Competitive programming in Haskell: monoidal accumulation

In my last competitive programming post, I challenged you to solve Please, Go First. In that problem, we are presented with a hypothetical scenario with people waiting in a queue for a ski lift. Each person is part of a friend group (possibly just themselves), but friend groups are not necessarily consecutive in line; when someone gets to the top they will wait for the last person in their friend group to arrive before skiing. We are asked to consider how much waiting time could be saved if people start letting others go ahead of them in line as long as it doesn’t cost them any waiting time and decreases the waiting time for the others.

There is actually a bit of ambiguity that we need to resolve first; to be honest, it’s not the most well-written problem statement. Consider this scenario, with three people in group A and two in group b:

A_1b_1A_2A_3b_2

Consider the person labelled b_1. Should they let A_2 pass? Letting A_2 pass would not change b_1’s waiting time: they have to wait for b_2 anyway and it does not matter whether they do the waiting at the top or bottom of the mountain. But it would not immediately change A_2’s waiting time, either: they still have to wait for A_3. What the problem literally says is “someone lets another pass if doing this doesn’t change his own total waiting time, but saves time for the other person”, so taking this literally would seem to imply that in this scenario b_1 does not let A_2 pass. However, the given example inputs and outputs imply that in this scenario b_1 should let A_2 pass; indeed, right after doing so, b_1 can then let A_3 pass as well, which saves time for both A_3 and A_2. So in the end, it seems we really want to say something like “x should let y pass if it doesn’t increase x’s waiting time and will eventually save time for y”.

### Records for the exercise
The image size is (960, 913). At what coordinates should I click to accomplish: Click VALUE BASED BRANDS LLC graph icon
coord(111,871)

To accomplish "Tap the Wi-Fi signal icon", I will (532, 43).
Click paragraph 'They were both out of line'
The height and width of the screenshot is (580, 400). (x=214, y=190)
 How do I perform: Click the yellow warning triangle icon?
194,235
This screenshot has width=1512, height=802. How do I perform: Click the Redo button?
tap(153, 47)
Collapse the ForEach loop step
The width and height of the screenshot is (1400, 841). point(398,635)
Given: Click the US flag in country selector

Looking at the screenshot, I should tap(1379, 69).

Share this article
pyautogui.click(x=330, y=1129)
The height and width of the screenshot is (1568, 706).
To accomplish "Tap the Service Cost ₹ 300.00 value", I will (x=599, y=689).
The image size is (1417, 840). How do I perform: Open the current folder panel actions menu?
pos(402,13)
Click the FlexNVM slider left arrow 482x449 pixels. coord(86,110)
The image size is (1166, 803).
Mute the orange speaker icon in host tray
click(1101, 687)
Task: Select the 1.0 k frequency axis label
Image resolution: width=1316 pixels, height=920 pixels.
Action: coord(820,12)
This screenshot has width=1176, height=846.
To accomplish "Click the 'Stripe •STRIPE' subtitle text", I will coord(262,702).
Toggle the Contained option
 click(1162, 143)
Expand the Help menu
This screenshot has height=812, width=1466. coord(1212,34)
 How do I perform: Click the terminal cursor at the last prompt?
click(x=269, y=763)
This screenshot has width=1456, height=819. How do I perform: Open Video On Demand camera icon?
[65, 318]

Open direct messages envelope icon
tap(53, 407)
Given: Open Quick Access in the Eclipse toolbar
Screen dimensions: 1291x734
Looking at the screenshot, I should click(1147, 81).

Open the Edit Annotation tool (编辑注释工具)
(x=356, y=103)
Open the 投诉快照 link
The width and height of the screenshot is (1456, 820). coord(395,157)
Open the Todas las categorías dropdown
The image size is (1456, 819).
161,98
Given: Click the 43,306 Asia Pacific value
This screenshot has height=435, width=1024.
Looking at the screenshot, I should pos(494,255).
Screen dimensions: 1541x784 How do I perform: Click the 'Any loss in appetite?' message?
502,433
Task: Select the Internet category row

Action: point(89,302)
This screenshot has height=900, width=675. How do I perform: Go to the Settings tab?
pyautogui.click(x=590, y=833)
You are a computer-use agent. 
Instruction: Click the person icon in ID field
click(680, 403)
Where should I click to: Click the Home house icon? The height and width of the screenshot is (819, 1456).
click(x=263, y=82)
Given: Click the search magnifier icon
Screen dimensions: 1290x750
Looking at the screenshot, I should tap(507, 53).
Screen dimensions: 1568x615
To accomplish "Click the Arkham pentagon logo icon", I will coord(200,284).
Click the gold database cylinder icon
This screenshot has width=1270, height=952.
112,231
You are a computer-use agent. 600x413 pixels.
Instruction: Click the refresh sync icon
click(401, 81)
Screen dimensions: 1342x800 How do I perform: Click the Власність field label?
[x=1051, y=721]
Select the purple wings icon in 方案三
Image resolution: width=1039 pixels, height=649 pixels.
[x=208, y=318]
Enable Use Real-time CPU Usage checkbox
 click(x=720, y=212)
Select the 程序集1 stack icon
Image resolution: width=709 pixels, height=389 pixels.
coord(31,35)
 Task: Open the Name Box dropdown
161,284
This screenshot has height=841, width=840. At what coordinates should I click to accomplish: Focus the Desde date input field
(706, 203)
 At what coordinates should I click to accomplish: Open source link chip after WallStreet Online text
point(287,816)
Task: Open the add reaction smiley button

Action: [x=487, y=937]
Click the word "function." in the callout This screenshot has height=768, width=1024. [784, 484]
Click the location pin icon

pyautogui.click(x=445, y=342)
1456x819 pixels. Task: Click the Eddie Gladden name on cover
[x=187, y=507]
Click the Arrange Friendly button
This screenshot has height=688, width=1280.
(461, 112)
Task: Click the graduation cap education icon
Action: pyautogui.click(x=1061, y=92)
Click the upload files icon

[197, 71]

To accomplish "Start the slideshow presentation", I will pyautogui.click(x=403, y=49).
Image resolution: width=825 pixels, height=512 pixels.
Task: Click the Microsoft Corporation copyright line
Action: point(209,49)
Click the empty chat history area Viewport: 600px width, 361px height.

### Job 1
Put the stretch of rows from the line containing "The image size is (1417, 840)." through the line containing "click(1162, 143)" into a numbered list, leaving out any blank lines.
### Job 2
Write the next part of the ski-lift queue post, starting right after its last sentence.
The ski-lift queue post and the rows come from unrelated sources.

### Response 1
1. The image size is (1417, 840). How do I perform: Open the current folder panel actions menu?
2. pos(402,13)
3. Click the FlexNVM slider left arrow 482x449 pixels. coord(86,110)
4. The image size is (1166, 803).
5. Mute the orange speaker icon in host tray
6. click(1101, 687)
7. Task: Select the 1.0 k frequency axis label
8. Image resolution: width=1316 pixels, height=920 pixels.
9. Action: coord(820,12)
10. This screenshot has width=1176, height=846.
11. To accomplish "Click the 'Stripe •STRIPE' subtitle text", I will coord(262,702).
12. Toggle the Contained option
13.  click(1162, 143)

### Response 2
The solution idea

It took me an embarrassingly long time to come up with the following key insight: after doing this process as much as possible, I claim that (1) all the friends within each friend group will be consecutive, and (2) the groups will be sorted by the original position of the last person in each group. To see why claim (2) is true, note that whenever someone is last in their friend group, moving backward in the line always increases their waiting time; so any two people who are both last in their friend group will never pass each other, since it would make the waiting time worse for the one who moves backward. That means the people who are last in their friend group will always remain in the same relative order. As for claim (1), I thought about it for a while and am so far unable to come up with a short, convincing proof, though I still believe it is true (and my solution based on it was accepted). If anyone has a good way to show why this must be true, I’d love to hear about it in the comments.

My second key insight is that the total amount of time saved for a given friend group depends only on (1) how many people are in the group and (2) how many places the last person in the group got to move up (although there are other ways to solve the problem; more below). In particular, the total time saved for the group will be the product of these two numbers, times five minutes. It’s irrelevant how many places someone moves if they are not last in their group, because they have to wait until that last person arrives, and it makes no difference if they do their waiting at the top or bottom of the mountain.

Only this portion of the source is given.